India is staring at a spectre of soaring crude prices and lower shipments from Russia, its biggest oil supplier, and from its traditional West Asian crude sellers after output cut announcements by Saudi Arabia and Russia sent Brent crude to its highest level this year, climbing 25 per cent in the last three months to over $90 a barrel.

Saudi Arabia and Russia said on Tuesday that they will extend their unilateral additional voluntary cuts of 1 million barrels per day (bpd) and 300,000 bpd respectively in crude oil supply until December.

These cuts come on top of combined Opec-plus cuts of more than 3.6 million bpd implemented in November 2022 and May 2023.

In India, soaring global oil prices will be juxtaposed against a recent cut of 18 per cent in the rate of LPG cylinders, an ongoing 17-month freeze in pump prices of petrol and diesel, a revival of under recoveries, or revenue losses, at state refiners, and uncertainty on how much it will cost New Delhi to compensate them.

Upcoming federal and state polls further complicate matters.

That leaves Indian state oil companies caught in the crosshairs of higher oil prices, supply cuts, impending elections and growing losses. 

Cost savings of around $8-$10 billion from Russian crude in the last 18 months also kept the country’s current account deficit lower, according to customs data on prices and volumes, and industry estimates. 

Refiners will face mounting marketing losses as crude strengthens, said Prashant Vasisht, senior vice-president, and group co-head at ratings agency ICRA.

Diesel was already carrying a negative marketing margin of -Rs 2/l in the first half of August.

Expanding crack spreads on diesel has also sent marketing margins into negative territory, he said. Marketing margins on diesel, India’s biggest consumed fuel, dropped to a negative Rs 2.9 per litre from +Rs 10.3 a litre in the April-June quarter, according to a September 5 note by Nomura.

Losses will widen further after European-benchmark Brent crude, a peg to calculate Russian oil prices, crossed $90 per barrel for the first time since November. 

Goldman Sachs said in a note on Monday that the OPEC+ heavyweights Russia and Saudi Arabia and Russia, the world’s second and third biggest oil producers, will keep supply lower for longer, setting a $93/bl 12-month price target for Brent. UBS Global Wealth Management expects Brent to jump to $95/bl.

Cheap, copious supplies from Russia had enabled state-oil refiners to post over Rs 30,000 crore in combined profits in the April-June quarter of fiscal 2023/24, despite keeping prices of petrol and diesel unchanged, according to company data. 

But the second half of calendar 2023 will sharply slash the savings enjoyed by these companies as crude turns costlier, and Russian supplies shrink, analysts and industry sources said.

Russia's overall August exports (excluding shipments to neighbouring Belarus) were down by about 340,000 bpd compared with the average for the first seven months of this year, according to estimates by UK-based market intelligence provider Energy Intelligence. 

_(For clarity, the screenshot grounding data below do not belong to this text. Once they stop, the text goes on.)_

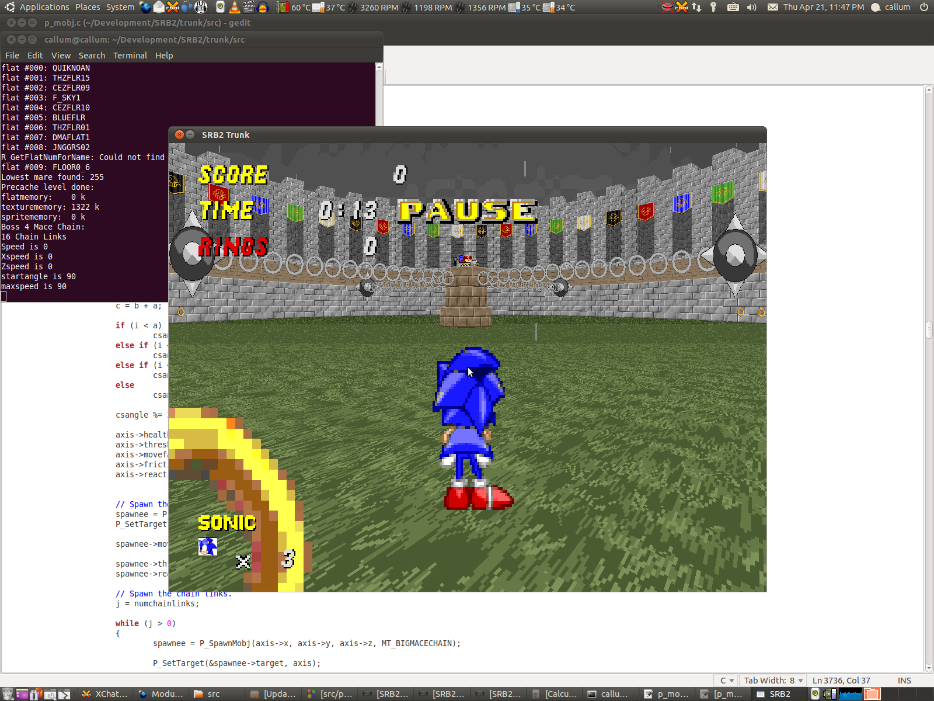Switch to the src folder taskbar button
The width and height of the screenshot is (934, 701).
(x=207, y=694)
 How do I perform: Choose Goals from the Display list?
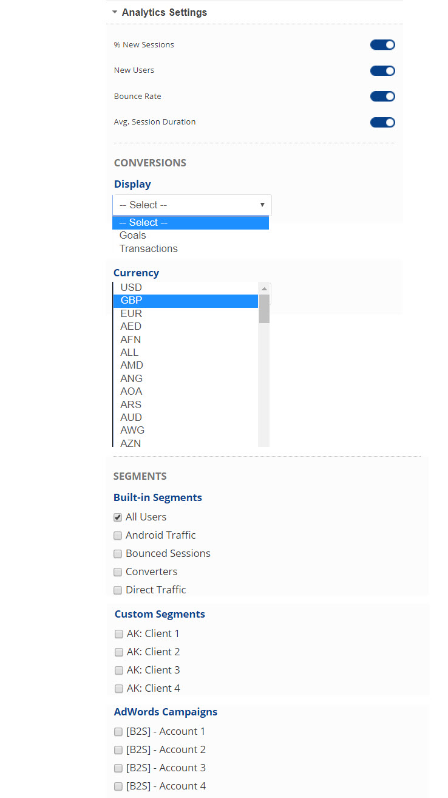133,236
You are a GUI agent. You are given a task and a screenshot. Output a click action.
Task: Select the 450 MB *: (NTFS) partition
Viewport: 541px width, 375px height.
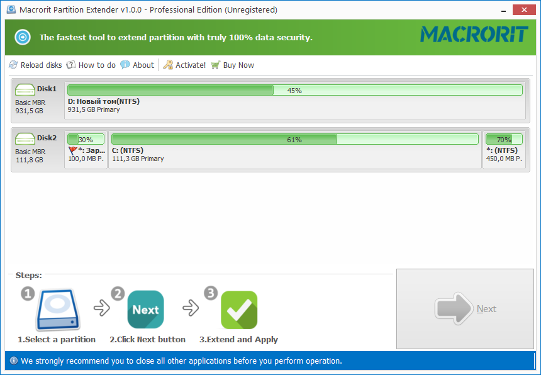coord(503,150)
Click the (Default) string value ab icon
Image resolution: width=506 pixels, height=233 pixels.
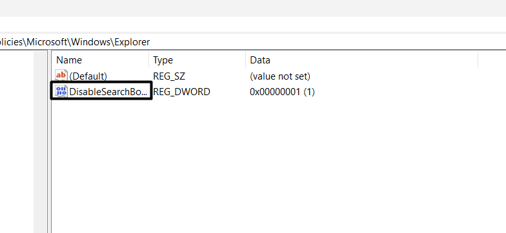[x=61, y=76]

Russia supplied around 44 per cent of India's oil in July before declining to 36 per cent in August, according to data from Paris-based market intelligence provider Kpler.

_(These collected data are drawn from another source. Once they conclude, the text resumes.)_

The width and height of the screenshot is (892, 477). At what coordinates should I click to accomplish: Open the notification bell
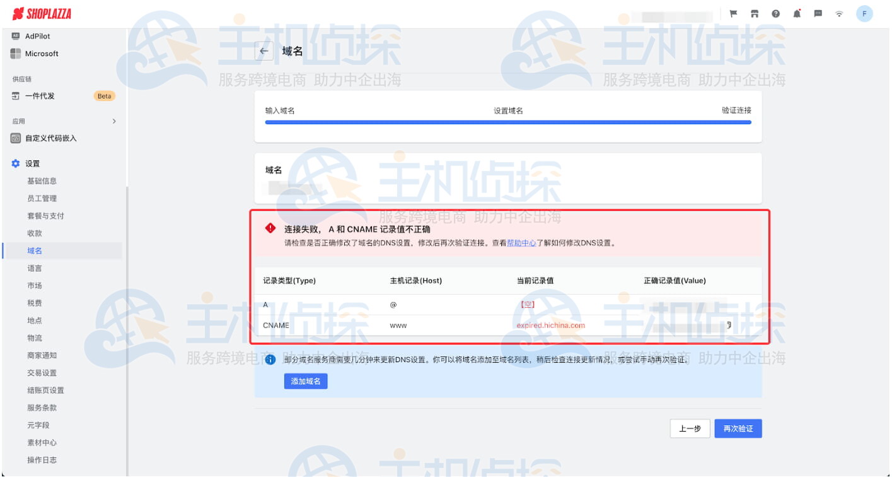(x=796, y=13)
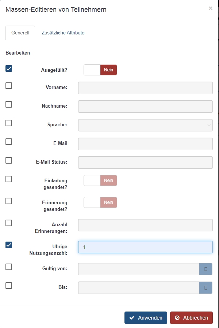
Task: Toggle the Erinnerung gesendet? switch
Action: [100, 202]
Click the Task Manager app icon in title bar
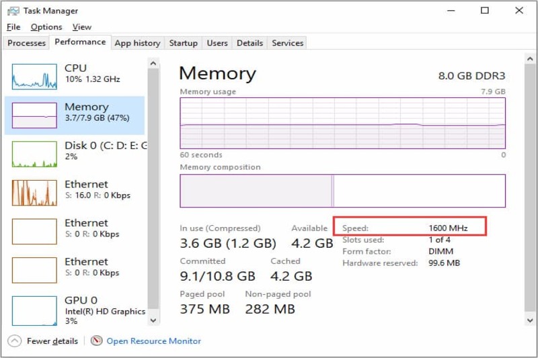538x358 pixels. pyautogui.click(x=13, y=11)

Supplies of discounted Russian oil to India will moderate to 1.5 million bpd, or even lower, for the next few months compared to over 2 million bpd in July, a drop of 25 per cent or 0.5 million bpd, an official from a state-run refiner said.

It means these companies need to source at least 15 million barrels every month from more expensive spot or Gulf sources to make up for Russian reductions.

In July, Russian oil at $68/bl was cheaper than Iraqi Basrah grades by around $5 a barrel on delivered basis, according to Indian customs data. Cost savings over Saudi shipments were close to $14 a barrel, and by $20 a barrel over UAE and US deliveries.

Given Iraqi limitations in increasing supplies, India may have to rely on UAE, Saudi Arabia and the US to compensate for lower Urals volumes but incur at least $150-$200 million in higher sourcing costs every month, according to calculations based on customs data.

Moreover, discounts on Russian benchmark Urals supplies have also dropped from April levels, reducing further the cost advantages gained from sourcing Russian oil. Discounts averaging $6 a barrel are half of the discounts available in early 2023, a Mumbai-based trader said.

The cut in LPG prices by Rs 200 for a 14.2kg cylinder also leaves refiners with less money on the table.

A decline in international LPG prices by 25 per cent during the first half of 2023, and the substantial grant of Rs 22,000 crores from the government had left refiners in a better position, said Hetal Gandhi, director, research, at ratings agency Crisil.

But the latest reduction in rates must be absorbed by the refiners only, analysts added.